Copy every one of the records below word for word, keeping each line as it stands.

** Start Extracted material **

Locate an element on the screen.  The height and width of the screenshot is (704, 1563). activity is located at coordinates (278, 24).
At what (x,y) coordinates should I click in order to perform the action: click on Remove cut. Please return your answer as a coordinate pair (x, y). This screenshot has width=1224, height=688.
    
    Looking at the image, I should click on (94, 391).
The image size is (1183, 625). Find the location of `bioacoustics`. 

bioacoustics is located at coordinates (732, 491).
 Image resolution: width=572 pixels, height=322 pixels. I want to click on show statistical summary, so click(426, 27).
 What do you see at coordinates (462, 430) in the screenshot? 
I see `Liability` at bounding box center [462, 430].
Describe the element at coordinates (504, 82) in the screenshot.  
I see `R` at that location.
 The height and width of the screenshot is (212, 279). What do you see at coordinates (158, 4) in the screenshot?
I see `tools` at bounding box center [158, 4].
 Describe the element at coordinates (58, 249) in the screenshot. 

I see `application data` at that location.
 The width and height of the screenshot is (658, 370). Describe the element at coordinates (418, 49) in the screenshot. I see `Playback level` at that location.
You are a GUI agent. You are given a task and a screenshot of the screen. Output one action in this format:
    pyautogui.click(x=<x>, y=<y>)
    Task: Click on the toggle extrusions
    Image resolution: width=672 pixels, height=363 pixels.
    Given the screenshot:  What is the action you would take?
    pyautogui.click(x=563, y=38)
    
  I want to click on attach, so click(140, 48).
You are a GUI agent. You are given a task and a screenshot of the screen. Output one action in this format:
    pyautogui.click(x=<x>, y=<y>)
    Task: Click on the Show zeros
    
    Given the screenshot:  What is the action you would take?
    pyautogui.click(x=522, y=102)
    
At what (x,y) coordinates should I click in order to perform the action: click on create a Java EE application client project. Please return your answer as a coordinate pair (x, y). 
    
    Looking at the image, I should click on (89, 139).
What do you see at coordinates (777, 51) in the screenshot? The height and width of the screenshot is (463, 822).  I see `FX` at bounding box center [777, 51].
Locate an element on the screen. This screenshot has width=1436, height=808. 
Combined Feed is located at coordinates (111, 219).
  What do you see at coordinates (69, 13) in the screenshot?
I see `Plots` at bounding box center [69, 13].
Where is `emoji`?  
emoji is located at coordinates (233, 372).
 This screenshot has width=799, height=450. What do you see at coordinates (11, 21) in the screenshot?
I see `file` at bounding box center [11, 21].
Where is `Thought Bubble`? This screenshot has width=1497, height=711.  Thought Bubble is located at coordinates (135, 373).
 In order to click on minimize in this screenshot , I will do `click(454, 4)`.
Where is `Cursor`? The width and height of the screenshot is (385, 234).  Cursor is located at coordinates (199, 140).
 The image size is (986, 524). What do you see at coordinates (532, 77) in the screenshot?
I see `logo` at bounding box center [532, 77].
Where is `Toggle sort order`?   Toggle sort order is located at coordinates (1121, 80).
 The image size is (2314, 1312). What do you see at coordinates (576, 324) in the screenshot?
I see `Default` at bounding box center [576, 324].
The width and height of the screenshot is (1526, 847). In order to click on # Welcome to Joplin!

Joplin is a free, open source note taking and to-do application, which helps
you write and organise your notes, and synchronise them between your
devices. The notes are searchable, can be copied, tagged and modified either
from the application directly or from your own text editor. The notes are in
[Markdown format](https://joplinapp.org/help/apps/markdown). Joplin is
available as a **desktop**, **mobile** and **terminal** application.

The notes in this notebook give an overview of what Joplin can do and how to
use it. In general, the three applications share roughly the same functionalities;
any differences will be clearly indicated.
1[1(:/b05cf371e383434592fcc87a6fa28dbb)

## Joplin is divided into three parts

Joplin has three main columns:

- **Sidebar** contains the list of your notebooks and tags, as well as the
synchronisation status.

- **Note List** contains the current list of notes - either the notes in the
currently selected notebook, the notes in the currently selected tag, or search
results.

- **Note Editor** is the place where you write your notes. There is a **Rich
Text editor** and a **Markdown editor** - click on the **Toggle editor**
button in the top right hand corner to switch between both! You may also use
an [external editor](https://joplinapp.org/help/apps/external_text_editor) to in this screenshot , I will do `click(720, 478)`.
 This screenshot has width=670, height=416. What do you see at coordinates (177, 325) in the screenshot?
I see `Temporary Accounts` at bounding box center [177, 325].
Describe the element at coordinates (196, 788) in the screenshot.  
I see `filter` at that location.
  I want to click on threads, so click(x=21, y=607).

** End Extracted material **

> [Written reply]:
Locate an element on the screen.  The height and width of the screenshot is (704, 1563). activity is located at coordinates (278, 24).
At what (x,y) coordinates should I click in order to perform the action: click on Remove cut. Please return your answer as a coordinate pair (x, y). This screenshot has width=1224, height=688.
    
    Looking at the image, I should click on (94, 391).
The image size is (1183, 625). Find the location of `bioacoustics`. 

bioacoustics is located at coordinates (732, 491).
 Image resolution: width=572 pixels, height=322 pixels. I want to click on show statistical summary, so click(426, 27).
 What do you see at coordinates (462, 430) in the screenshot? 
I see `Liability` at bounding box center [462, 430].
Describe the element at coordinates (504, 82) in the screenshot.  
I see `R` at that location.
 The height and width of the screenshot is (212, 279). What do you see at coordinates (158, 4) in the screenshot?
I see `tools` at bounding box center [158, 4].
 Describe the element at coordinates (58, 249) in the screenshot. 

I see `application data` at that location.
 The width and height of the screenshot is (658, 370). Describe the element at coordinates (418, 49) in the screenshot. I see `Playback level` at that location.
You are a GUI agent. You are given a task and a screenshot of the screen. Output one action in this format:
    pyautogui.click(x=<x>, y=<y>)
    Task: Click on the toggle extrusions
    Image resolution: width=672 pixels, height=363 pixels.
    Given the screenshot:  What is the action you would take?
    pyautogui.click(x=563, y=38)
    
  I want to click on attach, so click(140, 48).
You are a GUI agent. You are given a task and a screenshot of the screen. Output one action in this format:
    pyautogui.click(x=<x>, y=<y>)
    Task: Click on the Show zeros
    
    Given the screenshot:  What is the action you would take?
    pyautogui.click(x=522, y=102)
    
At what (x,y) coordinates should I click in order to perform the action: click on create a Java EE application client project. Please return your answer as a coordinate pair (x, y). 
    
    Looking at the image, I should click on (89, 139).
What do you see at coordinates (777, 51) in the screenshot? The height and width of the screenshot is (463, 822).  I see `FX` at bounding box center [777, 51].
Locate an element on the screen. This screenshot has width=1436, height=808. 
Combined Feed is located at coordinates (111, 219).
  What do you see at coordinates (69, 13) in the screenshot?
I see `Plots` at bounding box center [69, 13].
Where is `emoji`?  
emoji is located at coordinates (233, 372).
 This screenshot has width=799, height=450. What do you see at coordinates (11, 21) in the screenshot?
I see `file` at bounding box center [11, 21].
Where is `Thought Bubble`? This screenshot has width=1497, height=711.  Thought Bubble is located at coordinates (135, 373).
 In order to click on minimize in this screenshot , I will do `click(454, 4)`.
Where is `Cursor`? The width and height of the screenshot is (385, 234).  Cursor is located at coordinates (199, 140).
 The image size is (986, 524). What do you see at coordinates (532, 77) in the screenshot?
I see `logo` at bounding box center [532, 77].
Where is `Toggle sort order`?   Toggle sort order is located at coordinates (1121, 80).
 The image size is (2314, 1312). What do you see at coordinates (576, 324) in the screenshot?
I see `Default` at bounding box center [576, 324].
The width and height of the screenshot is (1526, 847). In order to click on # Welcome to Joplin!

Joplin is a free, open source note taking and to-do application, which helps
you write and organise your notes, and synchronise them between your
devices. The notes are searchable, can be copied, tagged and modified either
from the application directly or from your own text editor. The notes are in
[Markdown format](https://joplinapp.org/help/apps/markdown). Joplin is
available as a **desktop**, **mobile** and **terminal** application.

The notes in this notebook give an overview of what Joplin can do and how to
use it. In general, the three applications share roughly the same functionalities;
any differences will be clearly indicated.
1[1(:/b05cf371e383434592fcc87a6fa28dbb)

## Joplin is divided into three parts

Joplin has three main columns:

- **Sidebar** contains the list of your notebooks and tags, as well as the
synchronisation status.

- **Note List** contains the current list of notes - either the notes in the
currently selected notebook, the notes in the currently selected tag, or search
results.

- **Note Editor** is the place where you write your notes. There is a **Rich
Text editor** and a **Markdown editor** - click on the **Toggle editor**
button in the top right hand corner to switch between both! You may also use
an [external editor](https://joplinapp.org/help/apps/external_text_editor) to in this screenshot , I will do `click(720, 478)`.
 This screenshot has width=670, height=416. What do you see at coordinates (177, 325) in the screenshot?
I see `Temporary Accounts` at bounding box center [177, 325].
Describe the element at coordinates (196, 788) in the screenshot.  
I see `filter` at that location.
  I want to click on threads, so click(x=21, y=607).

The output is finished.